:: Source passage ::
------------

June 2014 Blog

Limitations of lawyers’ professional liability for legal due diligence

In two consecutive judgments, the Court of Appeal of Berlin and the District Court of Dusseldorf have established some first limitations regarding lawyers’ professional liability in the context of legal due diligence analyses.

The term “due diligence” which originated from Anglo-American liability concepts describes the assessment of a target (e.g. a company) in the international transaction practice. The transaction-related due diligence concept has been firmly established in Germany for many years. However, until today, conducting a legal due diligence provided an unknown “mine field” with regard to potential liability of the relevant law firms. Recently, the issue has been decided by the courts.

In the first case that was dealt with before the Court of Appeal of Berlin, the law firm being sued had been engaged with the legal due diligence of a property. At a later stage, it turned out that some of the commercial leases for the target object were prematurely terminable because they had not duly been signed by all shareholders or duly authorised signatories of the lessee (a company incorporated under German civil law) and therefore did not fulfil the written form requirement under sections 578, 550 sentence 1 of the German Civil Code (BGB). The lessee took advantage of this detail, terminating the contracts about three years before expiration of the agreed term. The validity of the terminations was subsequently confirmed by court. The law firm engaged in the due diligence had never pointed out the risk of premature termination of the lease agreements despite such agreements having been made available to them. Instead, the due diligence report expressly stated (in a fairly common way) that it had been assumed without assessment that the agreements were formally effective.

The court of appeal did not find the acting lawyers liable for a violation of duty. According to the judgment, the extent of lawyers’ duties is determined by the individual circumstances of the matter in question. In the case at hand, it could be assumed that the lawyers did not owe an assessment of the formal validity of the lease agreements, i.e. their valid conclusion and compliance with the written form requirement. But even if the assessment of the formal validity of the lease agreements had been part of the agreed lawyers’ tasks, according to the court, the client could not claim any damages. The court argued that it considered the obligation to draft a due diligence report a so-called service contract duty. Under German law, in case of poor performance, the principal of a service contract must request supplementary performance (section 635 BGB) before being entitled to claim damages. Therefore, the client should not have accepted the law firm’s expressly limited due diligence report without requesting supplementary performance. Apart from that, the lease agreements had in no way pointed to a lack of a formally valid conclusion on the lessee’s part and the lawyers had not had any other indications to suggest otherwise in this regard. In any event, the court held that the lawyers were not obliged to provide advice regarding risks that are merely abstract.

The court’s decision is based on general principles of the German law of obligations as well as German service contract law and readily stands to reason. Lawyers who carry out their inquiries as agreed on the basis of particular documents are not obliged to point out (abstract) risks for which no indications are provided in those documents. An obligation to notify about legal risks, however abstract they may be, has to be ruled out for reasons of efficiency. Moreover, the additional expenditure is unlikely to be accepted by clients who are usually not interested in a washy and confusing report but rather request a compact presentation of the legally relevant issues.

------------

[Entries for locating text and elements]

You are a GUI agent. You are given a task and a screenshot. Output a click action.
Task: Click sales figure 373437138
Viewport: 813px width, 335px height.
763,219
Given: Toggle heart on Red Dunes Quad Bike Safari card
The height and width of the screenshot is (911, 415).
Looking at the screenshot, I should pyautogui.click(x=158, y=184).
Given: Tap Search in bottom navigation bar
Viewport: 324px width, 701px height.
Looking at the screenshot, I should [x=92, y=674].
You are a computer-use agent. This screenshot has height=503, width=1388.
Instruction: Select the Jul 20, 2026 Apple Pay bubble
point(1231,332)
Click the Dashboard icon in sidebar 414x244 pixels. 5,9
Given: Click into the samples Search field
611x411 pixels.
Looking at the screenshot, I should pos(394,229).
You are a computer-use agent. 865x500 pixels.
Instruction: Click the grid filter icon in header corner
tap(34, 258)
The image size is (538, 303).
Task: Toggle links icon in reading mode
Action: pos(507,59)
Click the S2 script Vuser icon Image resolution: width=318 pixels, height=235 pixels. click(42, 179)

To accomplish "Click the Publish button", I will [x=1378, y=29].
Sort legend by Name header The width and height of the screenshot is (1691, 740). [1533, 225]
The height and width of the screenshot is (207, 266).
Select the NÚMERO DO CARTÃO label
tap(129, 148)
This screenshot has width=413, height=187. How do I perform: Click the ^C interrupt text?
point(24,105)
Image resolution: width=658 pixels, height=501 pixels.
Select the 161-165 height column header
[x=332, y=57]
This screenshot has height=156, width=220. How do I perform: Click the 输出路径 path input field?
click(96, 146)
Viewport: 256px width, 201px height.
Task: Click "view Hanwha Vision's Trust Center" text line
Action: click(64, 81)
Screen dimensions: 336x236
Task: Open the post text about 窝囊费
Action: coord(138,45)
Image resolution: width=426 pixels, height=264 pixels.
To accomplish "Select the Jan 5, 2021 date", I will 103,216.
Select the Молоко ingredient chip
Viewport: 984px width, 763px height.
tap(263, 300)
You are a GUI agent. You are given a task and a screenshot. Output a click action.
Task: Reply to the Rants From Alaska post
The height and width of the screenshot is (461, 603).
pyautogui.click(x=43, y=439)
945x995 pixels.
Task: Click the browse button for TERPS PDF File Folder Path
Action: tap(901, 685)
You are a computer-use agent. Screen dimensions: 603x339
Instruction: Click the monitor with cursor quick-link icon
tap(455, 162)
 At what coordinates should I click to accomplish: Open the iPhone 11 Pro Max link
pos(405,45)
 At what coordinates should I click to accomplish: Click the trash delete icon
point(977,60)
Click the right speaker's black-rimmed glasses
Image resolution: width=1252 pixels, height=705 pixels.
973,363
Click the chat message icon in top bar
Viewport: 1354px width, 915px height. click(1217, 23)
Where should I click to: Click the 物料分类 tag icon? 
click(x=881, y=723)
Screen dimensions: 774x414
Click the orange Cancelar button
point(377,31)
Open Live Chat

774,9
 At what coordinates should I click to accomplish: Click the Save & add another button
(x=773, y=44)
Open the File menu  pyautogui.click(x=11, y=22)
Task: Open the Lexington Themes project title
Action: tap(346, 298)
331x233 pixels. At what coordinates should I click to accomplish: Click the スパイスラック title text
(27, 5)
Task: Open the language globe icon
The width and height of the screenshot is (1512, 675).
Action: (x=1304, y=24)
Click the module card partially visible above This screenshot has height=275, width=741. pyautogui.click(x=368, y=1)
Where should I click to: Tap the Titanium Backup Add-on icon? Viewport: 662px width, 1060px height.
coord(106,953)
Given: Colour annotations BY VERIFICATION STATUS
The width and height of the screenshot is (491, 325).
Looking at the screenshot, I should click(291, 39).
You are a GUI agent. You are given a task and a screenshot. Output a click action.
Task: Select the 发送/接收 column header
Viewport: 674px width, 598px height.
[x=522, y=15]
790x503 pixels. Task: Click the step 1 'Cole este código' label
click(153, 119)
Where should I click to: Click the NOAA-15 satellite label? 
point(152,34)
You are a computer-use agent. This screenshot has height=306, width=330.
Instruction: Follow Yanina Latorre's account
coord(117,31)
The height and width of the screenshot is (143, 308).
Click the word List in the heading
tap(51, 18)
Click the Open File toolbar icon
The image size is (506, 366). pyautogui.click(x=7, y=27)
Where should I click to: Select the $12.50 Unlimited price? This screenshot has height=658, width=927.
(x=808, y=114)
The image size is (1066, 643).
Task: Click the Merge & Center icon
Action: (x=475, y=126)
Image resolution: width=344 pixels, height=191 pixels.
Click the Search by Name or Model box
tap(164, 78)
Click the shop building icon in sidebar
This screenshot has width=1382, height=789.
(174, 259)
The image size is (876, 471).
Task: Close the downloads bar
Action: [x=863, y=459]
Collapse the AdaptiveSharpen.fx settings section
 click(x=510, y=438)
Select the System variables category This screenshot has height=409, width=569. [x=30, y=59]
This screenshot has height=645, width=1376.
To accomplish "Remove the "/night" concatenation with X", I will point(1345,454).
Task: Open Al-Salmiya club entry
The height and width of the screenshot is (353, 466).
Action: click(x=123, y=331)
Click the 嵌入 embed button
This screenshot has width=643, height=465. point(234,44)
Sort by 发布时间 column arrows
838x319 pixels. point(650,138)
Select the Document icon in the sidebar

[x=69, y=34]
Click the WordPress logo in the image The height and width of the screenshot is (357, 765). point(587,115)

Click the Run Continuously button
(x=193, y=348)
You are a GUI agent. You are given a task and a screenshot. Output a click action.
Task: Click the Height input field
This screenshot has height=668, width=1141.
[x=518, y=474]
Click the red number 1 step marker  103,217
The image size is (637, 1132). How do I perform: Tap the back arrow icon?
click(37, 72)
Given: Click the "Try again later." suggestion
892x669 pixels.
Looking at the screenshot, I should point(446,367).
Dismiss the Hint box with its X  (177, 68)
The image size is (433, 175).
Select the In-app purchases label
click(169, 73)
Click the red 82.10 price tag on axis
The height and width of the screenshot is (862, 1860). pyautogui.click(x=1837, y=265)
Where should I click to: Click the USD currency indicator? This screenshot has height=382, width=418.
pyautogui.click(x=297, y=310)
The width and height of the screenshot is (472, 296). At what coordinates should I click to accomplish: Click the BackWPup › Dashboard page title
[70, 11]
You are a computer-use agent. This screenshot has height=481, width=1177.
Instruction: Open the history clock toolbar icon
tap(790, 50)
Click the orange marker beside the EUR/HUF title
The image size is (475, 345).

------------

Reproduce the part of the passage on lawyers' liability for legal due diligence, starting at "In two consecutive" and ending at "by the courts.". The records are separate material and have no connection to the text.

:: The response ::
In two consecutive judgments, the Court of Appeal of Berlin and the District Court of Dusseldorf have established some first limitations regarding lawyers’ professional liability in the context of legal due diligence analyses.

The term “due diligence” which originated from Anglo-American liability concepts describes the assessment of a target (e.g. a company) in the international transaction practice. The transaction-related due diligence concept has been firmly established in Germany for many years. However, until today, conducting a legal due diligence provided an unknown “mine field” with regard to potential liability of the relevant law firms. Recently, the issue has been decided by the courts.